You might remember last year when Whole Foods CEO John Mackey sparked a furor among progressives for having the temerity to exercise his First Amendment rights and pen an Op-Ed in the Wall Street Journal that proposed an alternative to the big government takeover of health care that Obama/Pelosi and Reid have been pursuing. Mackey had the gall to point out a central truth that the left seems to ignore time and time again: incentives matter. If you continue to shield patients from the true cost of care through an overly regulated, overly complex system, while insisting that they not be financially responsible for all but a tiny fraction of their treatment, you will get abuse of the so-called "health care dollar". It's a pretty basic concept for those who understand (and accept) that human behavior is sensitive to incentives: when things are perceived as "free" or when someone else is paying, consumption goes up. When people have "skin in the game" they require more information, look harder at choices and tend to make better (more cost-effective) decisions. Businessmen like Mackey at Whole Foods and Steven Burd, the CEO of Safeway, understand this much better than do the politicians in Washington. Of course, Mackey and Burd view the health care issue as a problem in search of a rational solution, rather than as an opportunity for government to achieve its ideological goals while taking over one-seventh of our economy. They both instinctively know that doubling down on government entitlement programs like Medicare and Social Security are not the answer. Burd, in particular, has written a number of outstanding op-eds on how Safeway has used incentives to drive down the cost of their company's health care programs, principally by rewarding healthy behavior and making employees financially responsible for a portion of their out-of-pocket health care costs. As Burd notes, what Safeway has done has been successful beyond dispute:
As a self-insured employer, Safeway designed just such a plan in 2005 and has made continuous improvements each year. The results have been remarkable. During this four-year period, we have kept our per capita health-care costs flat (that includes both the employee and the employer portion), while most American companies' costs have increased 38% over the same four years.
It is clear to me after watching the recent "Health Care Summit" that neither Obama, Pelosi, Reid or their fellow ideologues on the left are really interested in solving the health care cost problem. If they were, they would be looking at the real world examples where market-based solutions have worked.

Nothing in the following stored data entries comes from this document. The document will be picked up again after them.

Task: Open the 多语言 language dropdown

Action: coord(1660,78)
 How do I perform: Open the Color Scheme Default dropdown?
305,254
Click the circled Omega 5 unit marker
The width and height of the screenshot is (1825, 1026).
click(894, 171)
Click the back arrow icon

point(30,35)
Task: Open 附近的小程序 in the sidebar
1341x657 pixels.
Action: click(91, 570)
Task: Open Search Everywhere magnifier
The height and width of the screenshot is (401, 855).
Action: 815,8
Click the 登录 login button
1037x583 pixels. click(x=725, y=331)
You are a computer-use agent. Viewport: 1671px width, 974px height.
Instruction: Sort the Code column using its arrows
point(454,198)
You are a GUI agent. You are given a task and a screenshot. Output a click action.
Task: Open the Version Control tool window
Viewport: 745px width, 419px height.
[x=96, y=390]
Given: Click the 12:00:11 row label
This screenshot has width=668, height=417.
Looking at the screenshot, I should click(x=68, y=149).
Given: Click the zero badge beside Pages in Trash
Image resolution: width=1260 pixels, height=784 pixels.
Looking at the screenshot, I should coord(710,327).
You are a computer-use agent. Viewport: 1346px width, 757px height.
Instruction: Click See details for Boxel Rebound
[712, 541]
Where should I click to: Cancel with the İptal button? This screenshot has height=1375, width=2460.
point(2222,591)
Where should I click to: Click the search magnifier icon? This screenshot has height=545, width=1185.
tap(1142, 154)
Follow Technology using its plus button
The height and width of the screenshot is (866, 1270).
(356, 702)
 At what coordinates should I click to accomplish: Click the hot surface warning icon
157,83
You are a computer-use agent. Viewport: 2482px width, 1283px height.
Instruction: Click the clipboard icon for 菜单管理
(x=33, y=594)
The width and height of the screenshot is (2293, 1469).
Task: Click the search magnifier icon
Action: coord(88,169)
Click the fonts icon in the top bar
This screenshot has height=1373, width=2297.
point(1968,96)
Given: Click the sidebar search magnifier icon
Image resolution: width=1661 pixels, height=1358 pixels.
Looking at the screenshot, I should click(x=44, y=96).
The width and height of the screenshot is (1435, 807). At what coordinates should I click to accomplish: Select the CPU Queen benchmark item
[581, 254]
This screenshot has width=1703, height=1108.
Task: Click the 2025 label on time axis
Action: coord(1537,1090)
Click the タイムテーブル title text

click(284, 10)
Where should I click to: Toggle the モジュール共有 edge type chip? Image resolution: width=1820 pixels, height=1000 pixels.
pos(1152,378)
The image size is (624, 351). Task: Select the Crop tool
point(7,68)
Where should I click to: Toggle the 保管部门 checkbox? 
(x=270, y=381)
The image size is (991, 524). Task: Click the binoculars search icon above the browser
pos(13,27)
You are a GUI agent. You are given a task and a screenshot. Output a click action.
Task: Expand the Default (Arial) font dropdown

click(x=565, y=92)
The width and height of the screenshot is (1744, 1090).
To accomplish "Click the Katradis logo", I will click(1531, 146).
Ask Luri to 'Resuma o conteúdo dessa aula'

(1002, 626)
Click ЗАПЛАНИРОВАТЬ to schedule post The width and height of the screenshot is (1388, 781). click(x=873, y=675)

And its not just in the private sector. Indiana Governor Mitch Daniels -- who has been getting a lot of positive attention recently for his handling of Indiana's fiscal house during the recession -- has penned an opinion piece today that takes the Safeway model and expands it for government workers. The foundation of Daniels' program are Health Savings Accounts (HSA) that put tax-free cash into accounts for patients to use for their own health care. It's the kind of market-based innovation that promises to create incentives for patients to ask questions about how much things cost and about how effective a given treatment is (not surprisingly, ObamaCare eliminates the use of HSA's altogether -- all the better to keep patients out of their own health care decisions.) Daniels describes this as "individually owned and directed health care coverage" -- a description that big government progressives will undoubtedly dislike, since it actually puts power in the hands of people. But the Indiana experience shows that in health care plans where the patient has "skin in the game" the use of medical care is more judicious and effectively applied. Indiana state employees enrolled in the plan will save some $8 million in 2010 compared to their co-workers enrolled in the old-fashioned PPO system where the employee pays nothing more than a co-pay.
It should be no surprise that the real solution to rising health care costs is to let the free market work: empower consumers with more information, give them a stake in the process and then let dollars flow to the most efficient, effective providers. Health care has an example it can look at today in the area of cosmetic surgery -- a fee-for-service market place that is highly competitive. Patients shop for the best combination of quality and price because they are generally paying out of pocket for the service; the result is a true market where providers actually compete for business. Its the best way to enforce the twin goals of quality and cost.
One can only hope that Pelosi and her band of merry socialists fail to jam through Obamacare now, and that a new Republican majority in November will enact a series of market-based solutions that will work to make care both more accessible and affordable.